## WHAT THE TASK ASKS
Go through the listing below and gather every line with the word "agent".

## INPUT DATA
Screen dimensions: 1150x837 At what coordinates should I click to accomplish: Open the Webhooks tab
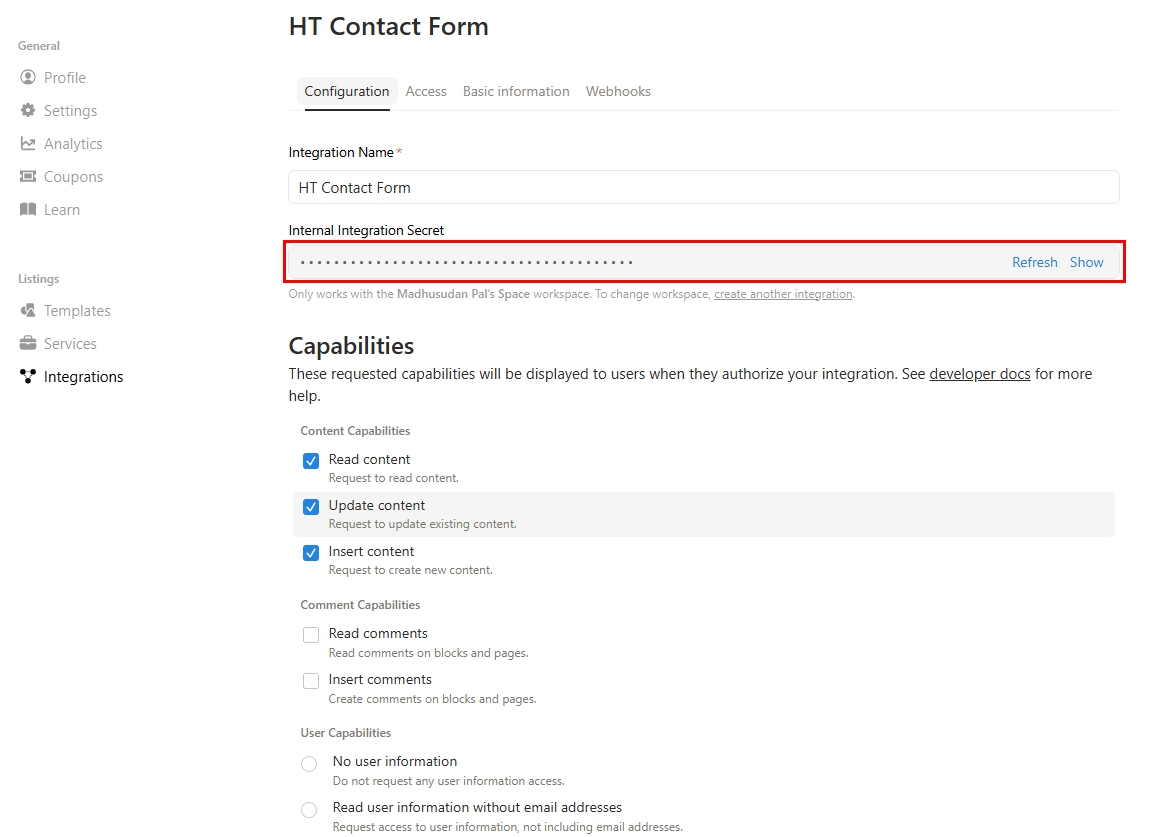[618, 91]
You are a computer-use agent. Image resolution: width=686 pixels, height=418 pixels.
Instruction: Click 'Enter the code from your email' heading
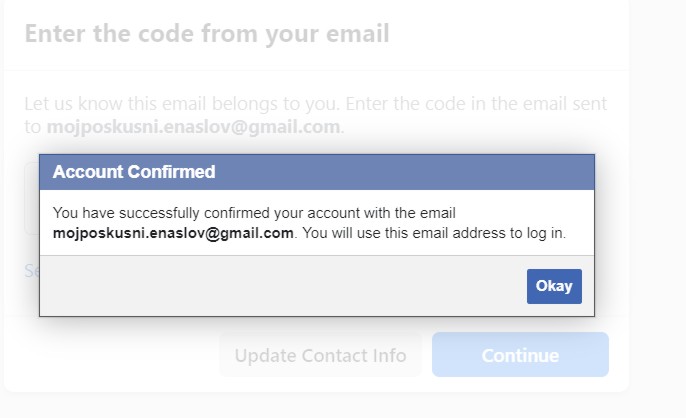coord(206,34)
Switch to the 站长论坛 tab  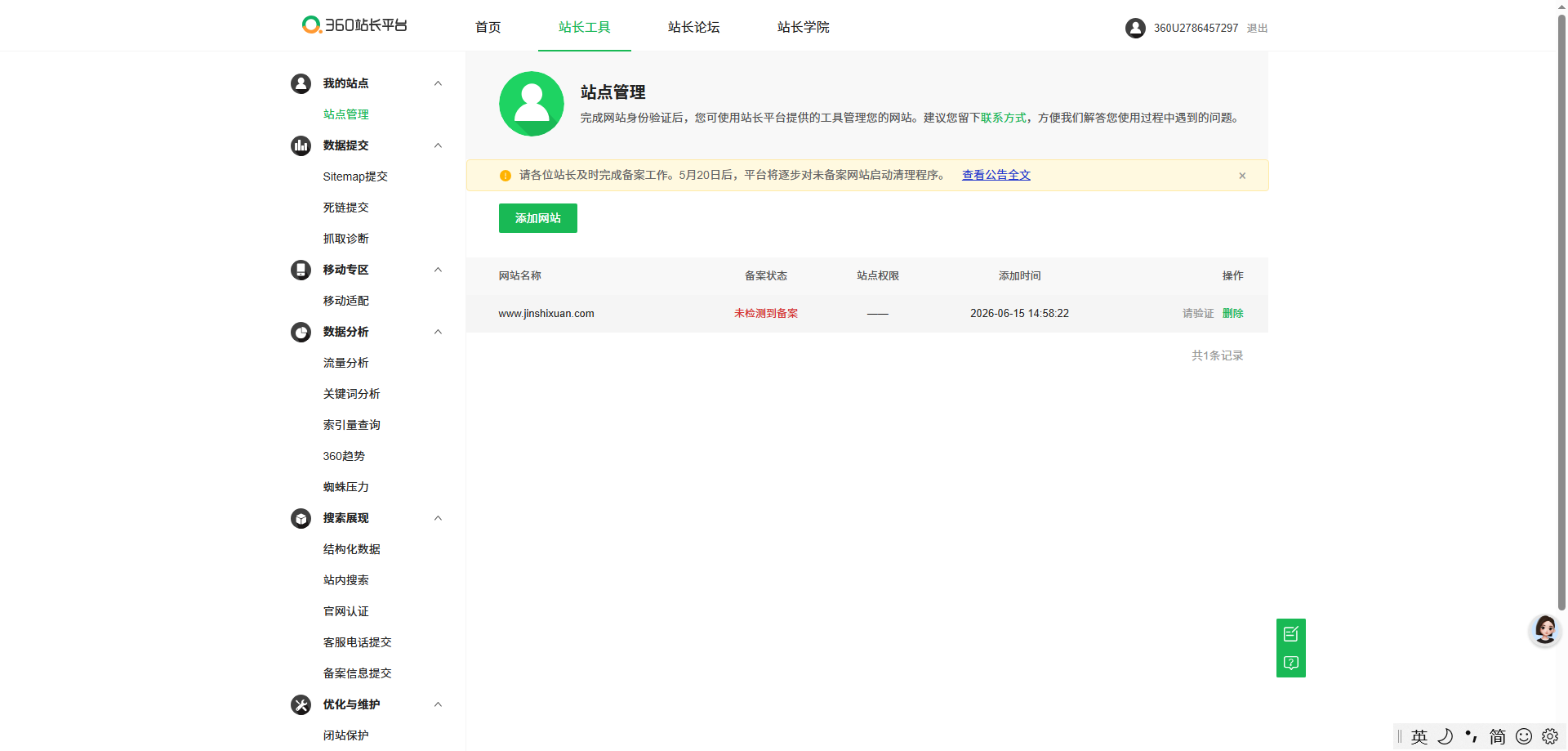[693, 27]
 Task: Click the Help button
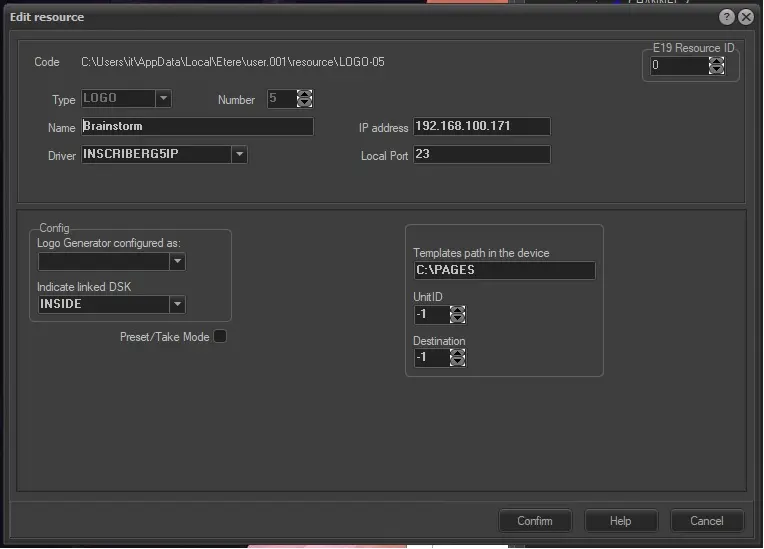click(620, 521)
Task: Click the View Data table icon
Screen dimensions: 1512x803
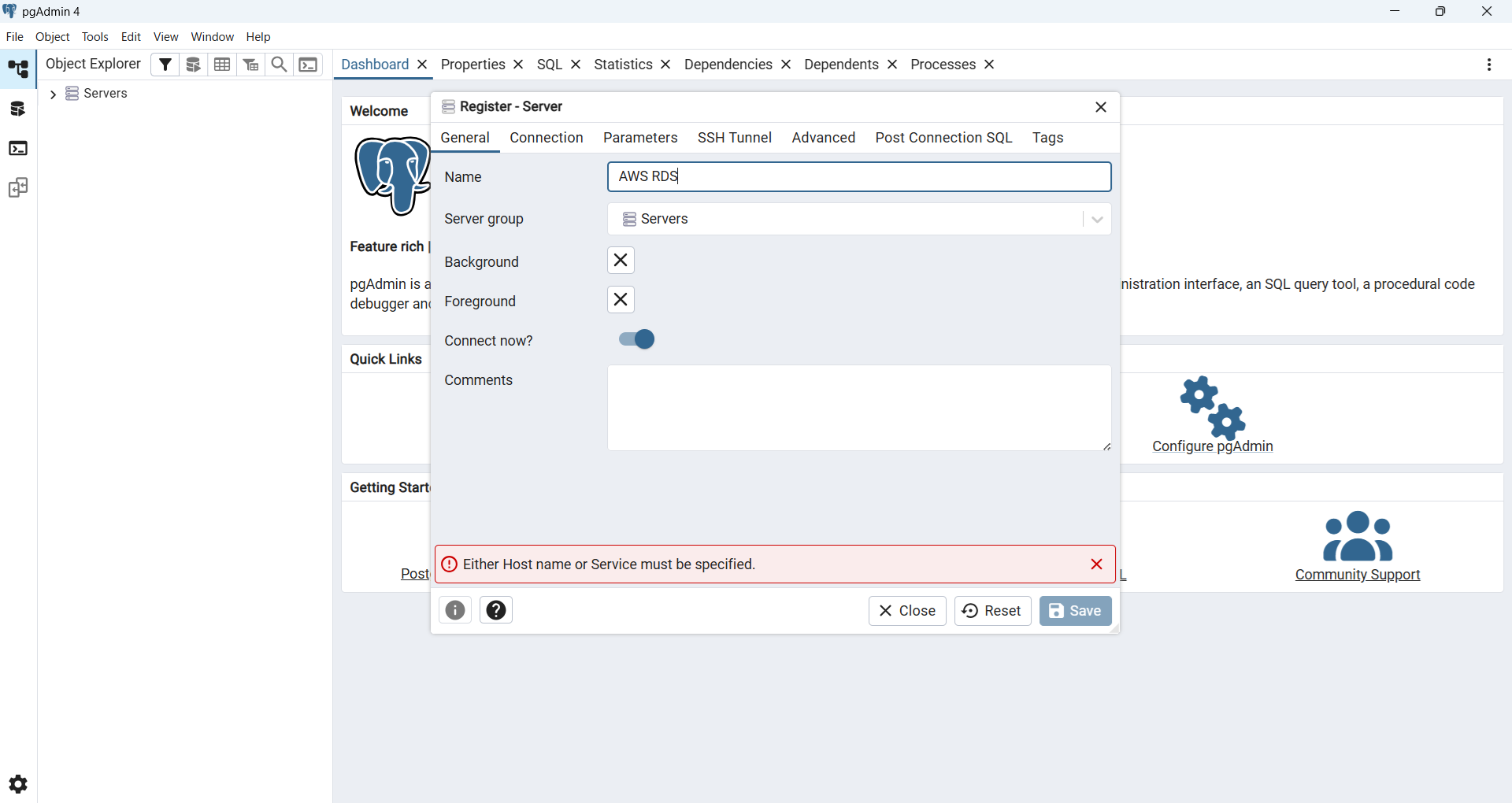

---

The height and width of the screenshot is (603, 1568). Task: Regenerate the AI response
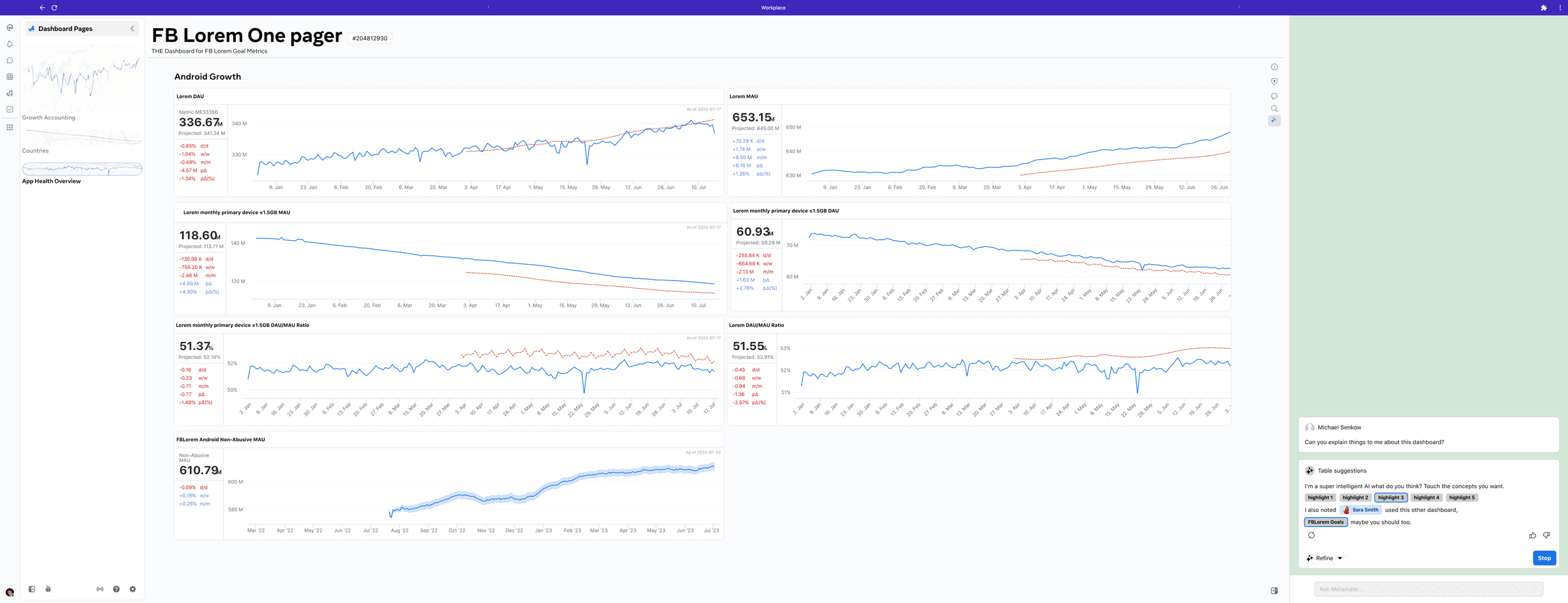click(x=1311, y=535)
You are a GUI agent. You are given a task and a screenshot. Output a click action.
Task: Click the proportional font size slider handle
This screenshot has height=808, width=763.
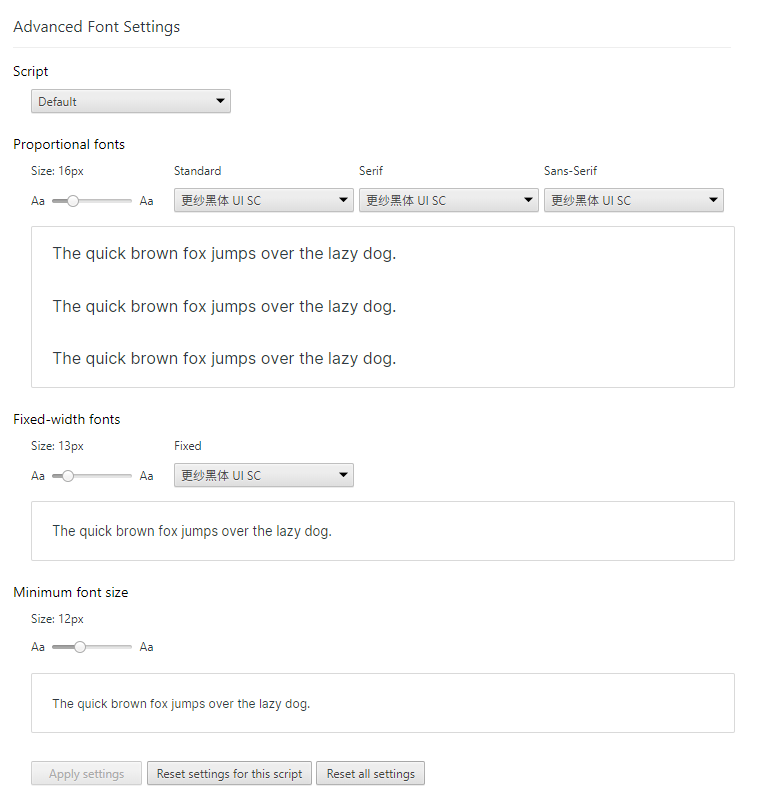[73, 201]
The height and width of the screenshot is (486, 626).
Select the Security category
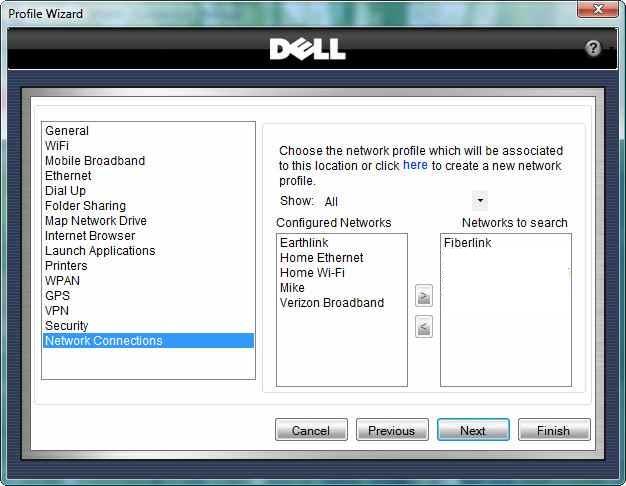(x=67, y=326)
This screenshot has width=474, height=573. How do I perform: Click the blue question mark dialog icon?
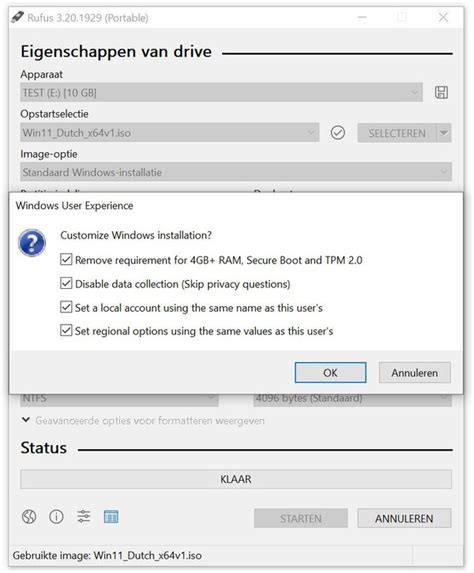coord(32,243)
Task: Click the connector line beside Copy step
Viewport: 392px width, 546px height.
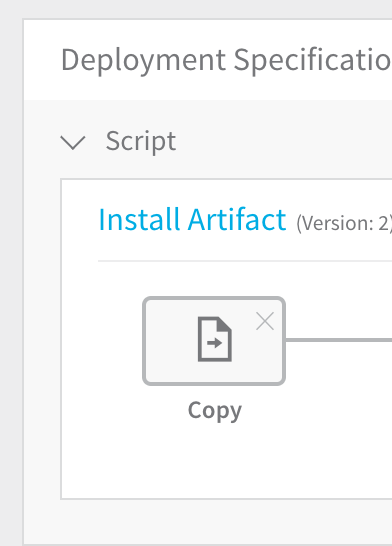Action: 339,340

## OUTPUT
You are a computer-use agent. Image resolution: width=686 pixels, height=418 pixels.
You are a GUI agent. You are given a task and a screenshot. Output a click action.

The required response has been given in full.